Shareholders of top-10 cable operator Mediacom will vote on accepting the CEO's offer to buy them out and take the company private early next month. The offer from CEO Rocco Commisso is for $8.75 a share, but the stock has been trading slightly higher, suggesting that investors may benefit more over time if the company stays on the NASDAQ.
The stock price was trading at $8.80 in midday trading Thursday as Mediacom announced the March 4 vote.
After a special committee of the Mediacom board recommended acceptance of the $8.75 offer last fall, the company and Commisso entered into an agreement.
There is a possibility that shareholders could receive more than the $8.80 trading price if a settlement on lawsuits -- effectively alleging Commisso is getting too sweet a deal -- is enacted. Shareholders in question could receive 25 cents a share, minus attorneys' and other fees to add to the $8.75.
Cable stocks have been performing well -- with Comcast, Time Warner and Cablevision not far from 52-week highs. Perhaps helped by Commisso's offers for privatization -- he made a preliminary one for $6 in May -- Mediacom shares have more than doubled.
A rejection of Commisso's offer would likely bring a short-term drop in share price, but the long-term prognosis might be viewed as strong. Still, countervailing threats could be a rise in cord-cutting and content rights costs.

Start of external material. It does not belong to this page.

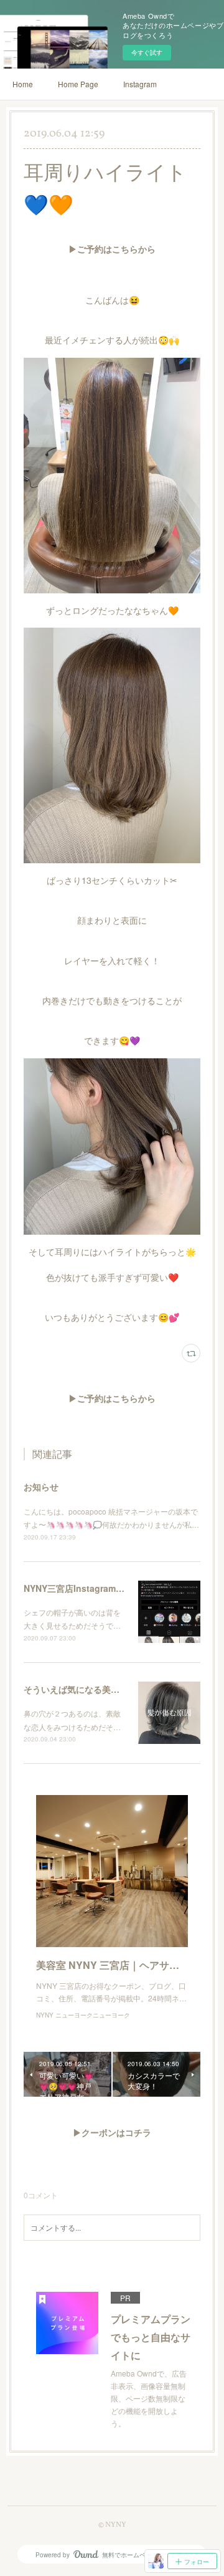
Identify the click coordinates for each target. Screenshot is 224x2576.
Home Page (78, 84)
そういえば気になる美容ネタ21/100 (94, 1689)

The special committee of two independent Mediacom directors that endorsed the $8.75 proposal relied partly on analysis by Barclays Capital to reach its conclusion.
The offer price would be a 112% premium over where Mediacom closed on Feb. 3, 2010. Commisso founded the company in 1995 and took it public in 2000. As of Sept. 30, 2010, it had 535,000 video customers, down from 561,000 a year ago. Net income for the nine-month period was down by about $27 million versus the year before, even as revenues rose.